++++ Records shown ++++
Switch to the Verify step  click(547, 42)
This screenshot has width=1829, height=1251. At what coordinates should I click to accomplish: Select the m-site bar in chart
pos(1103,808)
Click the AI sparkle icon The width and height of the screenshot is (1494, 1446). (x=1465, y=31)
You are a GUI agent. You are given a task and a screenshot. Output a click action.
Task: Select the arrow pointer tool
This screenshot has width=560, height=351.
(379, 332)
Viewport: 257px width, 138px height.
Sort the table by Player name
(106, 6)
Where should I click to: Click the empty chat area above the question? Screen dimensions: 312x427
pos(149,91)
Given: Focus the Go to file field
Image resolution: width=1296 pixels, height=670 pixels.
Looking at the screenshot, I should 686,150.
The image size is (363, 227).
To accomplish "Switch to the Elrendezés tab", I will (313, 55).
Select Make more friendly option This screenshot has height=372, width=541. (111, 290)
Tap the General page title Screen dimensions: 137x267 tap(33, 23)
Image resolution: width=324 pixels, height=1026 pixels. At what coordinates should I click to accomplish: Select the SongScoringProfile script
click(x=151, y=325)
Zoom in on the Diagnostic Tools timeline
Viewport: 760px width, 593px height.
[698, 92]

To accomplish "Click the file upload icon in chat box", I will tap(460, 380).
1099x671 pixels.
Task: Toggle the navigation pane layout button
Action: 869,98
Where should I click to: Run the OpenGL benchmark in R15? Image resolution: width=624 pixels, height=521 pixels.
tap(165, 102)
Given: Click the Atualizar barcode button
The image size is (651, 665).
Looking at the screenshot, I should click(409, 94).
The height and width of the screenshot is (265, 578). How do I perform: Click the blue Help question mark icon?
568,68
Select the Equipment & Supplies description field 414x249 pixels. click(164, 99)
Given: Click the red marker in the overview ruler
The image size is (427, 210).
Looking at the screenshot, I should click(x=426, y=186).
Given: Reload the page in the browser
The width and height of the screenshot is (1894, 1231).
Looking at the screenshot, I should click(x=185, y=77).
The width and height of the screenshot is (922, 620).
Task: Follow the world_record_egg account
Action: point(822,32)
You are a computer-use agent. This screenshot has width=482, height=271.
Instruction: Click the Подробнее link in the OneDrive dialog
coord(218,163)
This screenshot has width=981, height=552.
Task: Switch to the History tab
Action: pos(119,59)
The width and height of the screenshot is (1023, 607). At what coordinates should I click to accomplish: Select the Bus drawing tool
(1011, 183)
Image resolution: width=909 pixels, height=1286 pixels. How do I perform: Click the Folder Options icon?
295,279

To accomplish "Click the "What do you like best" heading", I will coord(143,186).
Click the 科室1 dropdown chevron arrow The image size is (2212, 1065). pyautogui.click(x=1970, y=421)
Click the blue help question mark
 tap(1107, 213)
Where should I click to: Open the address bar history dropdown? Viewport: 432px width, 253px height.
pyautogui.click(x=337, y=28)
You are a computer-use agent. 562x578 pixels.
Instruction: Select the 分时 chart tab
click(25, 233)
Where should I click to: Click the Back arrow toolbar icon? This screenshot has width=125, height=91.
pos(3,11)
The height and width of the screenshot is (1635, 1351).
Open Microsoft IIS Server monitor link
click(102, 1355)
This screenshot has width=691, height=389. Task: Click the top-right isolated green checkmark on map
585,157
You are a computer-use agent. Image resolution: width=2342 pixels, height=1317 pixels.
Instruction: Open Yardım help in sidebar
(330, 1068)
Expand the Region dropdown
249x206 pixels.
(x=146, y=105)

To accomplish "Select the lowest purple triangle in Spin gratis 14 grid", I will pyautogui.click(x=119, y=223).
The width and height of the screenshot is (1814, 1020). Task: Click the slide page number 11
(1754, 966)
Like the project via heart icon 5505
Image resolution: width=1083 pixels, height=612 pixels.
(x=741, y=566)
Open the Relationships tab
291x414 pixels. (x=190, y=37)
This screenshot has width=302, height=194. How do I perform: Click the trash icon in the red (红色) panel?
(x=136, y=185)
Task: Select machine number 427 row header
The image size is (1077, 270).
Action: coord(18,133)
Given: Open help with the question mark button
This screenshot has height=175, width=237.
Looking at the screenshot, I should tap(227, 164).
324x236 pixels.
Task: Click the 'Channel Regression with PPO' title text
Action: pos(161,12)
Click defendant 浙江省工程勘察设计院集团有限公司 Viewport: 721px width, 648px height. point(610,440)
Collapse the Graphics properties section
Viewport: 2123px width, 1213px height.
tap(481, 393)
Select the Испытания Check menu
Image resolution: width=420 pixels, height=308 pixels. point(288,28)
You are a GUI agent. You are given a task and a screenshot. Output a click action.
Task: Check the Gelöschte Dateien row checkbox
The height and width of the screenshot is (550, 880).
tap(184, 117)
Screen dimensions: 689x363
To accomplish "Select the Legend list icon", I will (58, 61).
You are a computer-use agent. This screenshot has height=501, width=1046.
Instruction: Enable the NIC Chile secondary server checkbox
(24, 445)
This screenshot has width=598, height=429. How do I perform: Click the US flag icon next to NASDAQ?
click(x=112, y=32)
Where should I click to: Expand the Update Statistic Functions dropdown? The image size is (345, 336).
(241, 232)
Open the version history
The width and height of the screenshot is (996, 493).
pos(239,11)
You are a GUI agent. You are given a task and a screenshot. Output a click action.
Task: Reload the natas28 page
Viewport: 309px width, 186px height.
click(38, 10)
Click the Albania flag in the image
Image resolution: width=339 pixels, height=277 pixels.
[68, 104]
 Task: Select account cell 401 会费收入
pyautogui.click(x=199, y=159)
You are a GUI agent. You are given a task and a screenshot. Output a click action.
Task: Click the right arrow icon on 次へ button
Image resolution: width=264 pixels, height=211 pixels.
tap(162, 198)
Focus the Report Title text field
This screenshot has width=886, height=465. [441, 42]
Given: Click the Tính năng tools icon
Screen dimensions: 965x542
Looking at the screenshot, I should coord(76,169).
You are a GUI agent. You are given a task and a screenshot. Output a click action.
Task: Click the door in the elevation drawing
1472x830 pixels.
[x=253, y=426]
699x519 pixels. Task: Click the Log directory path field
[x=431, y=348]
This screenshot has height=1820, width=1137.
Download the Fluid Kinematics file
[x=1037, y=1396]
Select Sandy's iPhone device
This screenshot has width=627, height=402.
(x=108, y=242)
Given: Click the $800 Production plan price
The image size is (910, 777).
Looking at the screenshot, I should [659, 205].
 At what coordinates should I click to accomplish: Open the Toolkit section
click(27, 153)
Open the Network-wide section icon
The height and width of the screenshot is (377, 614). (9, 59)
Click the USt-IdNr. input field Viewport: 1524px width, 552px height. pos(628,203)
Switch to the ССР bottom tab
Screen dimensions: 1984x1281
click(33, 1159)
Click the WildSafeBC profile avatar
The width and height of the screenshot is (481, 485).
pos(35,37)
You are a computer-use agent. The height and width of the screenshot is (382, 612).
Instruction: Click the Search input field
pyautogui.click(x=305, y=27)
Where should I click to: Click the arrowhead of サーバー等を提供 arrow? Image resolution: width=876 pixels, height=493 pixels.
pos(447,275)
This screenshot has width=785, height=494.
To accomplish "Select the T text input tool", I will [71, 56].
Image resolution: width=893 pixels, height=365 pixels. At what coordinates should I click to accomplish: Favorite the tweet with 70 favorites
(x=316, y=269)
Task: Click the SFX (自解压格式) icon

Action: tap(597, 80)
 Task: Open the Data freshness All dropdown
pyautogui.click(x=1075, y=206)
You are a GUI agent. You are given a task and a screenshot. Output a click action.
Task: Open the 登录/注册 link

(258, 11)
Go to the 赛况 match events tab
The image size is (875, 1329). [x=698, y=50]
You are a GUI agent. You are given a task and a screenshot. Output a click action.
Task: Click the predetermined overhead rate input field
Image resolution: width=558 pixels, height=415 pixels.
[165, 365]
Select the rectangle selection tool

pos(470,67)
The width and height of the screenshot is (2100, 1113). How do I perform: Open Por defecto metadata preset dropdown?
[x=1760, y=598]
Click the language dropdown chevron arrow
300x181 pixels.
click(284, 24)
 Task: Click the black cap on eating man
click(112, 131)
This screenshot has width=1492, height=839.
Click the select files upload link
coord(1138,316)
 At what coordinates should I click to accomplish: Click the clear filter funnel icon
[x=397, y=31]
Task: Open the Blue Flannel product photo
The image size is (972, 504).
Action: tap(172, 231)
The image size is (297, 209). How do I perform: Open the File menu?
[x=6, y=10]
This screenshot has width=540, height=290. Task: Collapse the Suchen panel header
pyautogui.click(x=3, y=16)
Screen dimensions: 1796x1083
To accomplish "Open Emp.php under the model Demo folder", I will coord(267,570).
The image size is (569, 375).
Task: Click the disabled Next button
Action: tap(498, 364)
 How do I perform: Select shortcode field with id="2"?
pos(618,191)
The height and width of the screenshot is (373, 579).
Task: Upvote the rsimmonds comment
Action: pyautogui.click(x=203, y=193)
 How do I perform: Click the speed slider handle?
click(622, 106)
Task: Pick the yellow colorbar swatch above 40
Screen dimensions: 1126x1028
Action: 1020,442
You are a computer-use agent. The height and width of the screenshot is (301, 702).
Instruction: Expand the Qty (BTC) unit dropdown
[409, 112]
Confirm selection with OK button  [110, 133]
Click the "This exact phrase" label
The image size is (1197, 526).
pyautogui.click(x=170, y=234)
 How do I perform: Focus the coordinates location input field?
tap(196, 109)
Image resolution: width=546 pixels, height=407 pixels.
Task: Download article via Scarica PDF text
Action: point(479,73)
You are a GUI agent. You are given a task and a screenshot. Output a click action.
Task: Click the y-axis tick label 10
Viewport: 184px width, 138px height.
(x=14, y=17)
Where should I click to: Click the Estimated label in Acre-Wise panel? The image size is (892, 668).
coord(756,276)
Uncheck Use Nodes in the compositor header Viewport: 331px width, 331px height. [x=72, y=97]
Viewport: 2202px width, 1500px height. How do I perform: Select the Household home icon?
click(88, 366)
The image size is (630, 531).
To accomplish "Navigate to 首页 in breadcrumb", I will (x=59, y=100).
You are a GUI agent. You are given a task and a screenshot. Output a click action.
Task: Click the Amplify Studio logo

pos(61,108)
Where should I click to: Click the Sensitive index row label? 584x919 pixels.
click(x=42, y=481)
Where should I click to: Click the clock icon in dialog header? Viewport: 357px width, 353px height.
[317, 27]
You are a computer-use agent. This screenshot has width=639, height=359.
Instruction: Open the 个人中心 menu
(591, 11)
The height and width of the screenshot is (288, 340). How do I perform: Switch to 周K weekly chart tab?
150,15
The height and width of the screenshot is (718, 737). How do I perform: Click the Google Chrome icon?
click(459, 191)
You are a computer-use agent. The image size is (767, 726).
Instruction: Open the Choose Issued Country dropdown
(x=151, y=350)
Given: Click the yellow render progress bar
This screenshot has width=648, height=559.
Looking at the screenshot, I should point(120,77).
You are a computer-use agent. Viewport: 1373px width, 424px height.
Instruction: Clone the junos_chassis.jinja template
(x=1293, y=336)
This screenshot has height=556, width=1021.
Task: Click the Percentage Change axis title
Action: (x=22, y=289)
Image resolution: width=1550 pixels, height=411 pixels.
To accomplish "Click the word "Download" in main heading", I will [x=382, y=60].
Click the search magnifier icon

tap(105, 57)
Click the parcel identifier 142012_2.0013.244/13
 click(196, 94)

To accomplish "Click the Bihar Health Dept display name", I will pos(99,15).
++++
Which lines in the entries above contain the string "button", matching case? Show each of them in full.

Answer to this task:
Task: Toggle the navigation pane layout button
Given: Click the Atualizar barcode button
Given: Open help with the question mark button
Task: Click the right arrow icon on 次へ button
Task: Click the disabled Next button
Confirm selection with OK button  [110, 133]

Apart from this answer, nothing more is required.